= Joseph Nzirorera =

Rwandan politician and genocide perpetrator (1950–2010)

Joseph Nzirorera (1950 - 1 July 2010) was a Rwandan politician and accused génocidaires who was arrested by the International Criminal Tribunal for Rwanda (ICTR) for his role in the Rwandan genocide.

== Background ==
Nzirorera was born in 1950 in Busogo, Ruhengeri Prefecture. He received a degree in civil engineering from the University of Butare in 1975.

== Career ==
Nzirorema served as national secretary of the National Revolutionary Movement for Development (MRND) and as speaker of the Rwandan Parliament. He also served as Minister of Industry, Mines and Handicraft.

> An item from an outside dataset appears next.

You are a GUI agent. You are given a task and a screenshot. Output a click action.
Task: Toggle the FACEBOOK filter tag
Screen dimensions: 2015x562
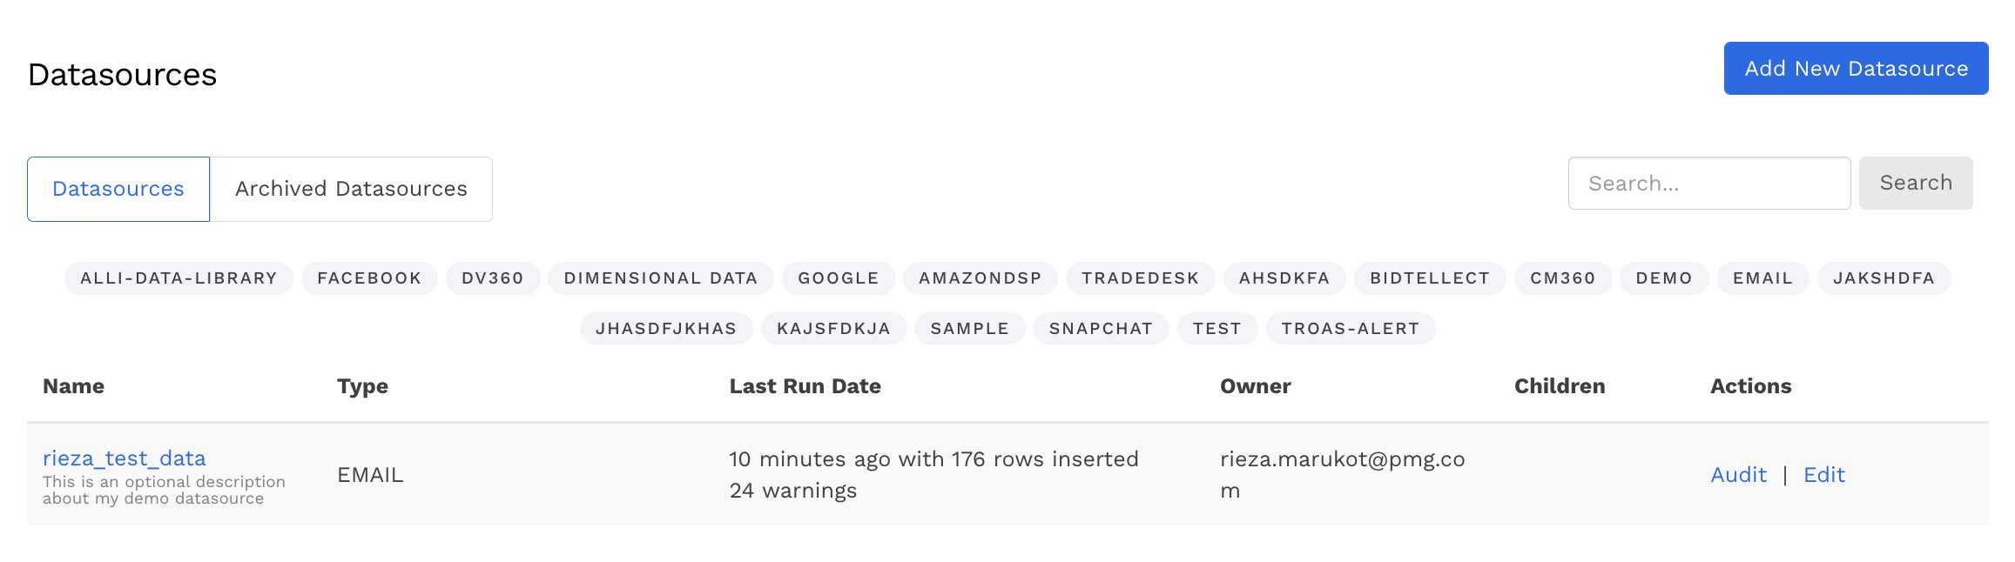pos(369,278)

== Arrest and legal proceedings ==
Nzirorera was arrested by the International Criminal Tribunal for Rwanda in July 1998. In a joint trial with Édouard Karemera and Mathieu Ngirumpatse, Nzirorera was accused of conspiracy to commit genocide, direct and public incitement to commit genocide, genocide, complicity in genocide, as well as crimes against humanity.

In 2003, he was described by expert witness Nkiko Nsengimana as the "leader of the Interahamwe". In 2004, he was accused of having asked the Interahamwe to kill a Tutsi child in Busogo, Ruhengeri Prefecture in April 1994.

== Death ==
On 1 July 2010, Nzirorera died at the age of 59 while awaiting trial.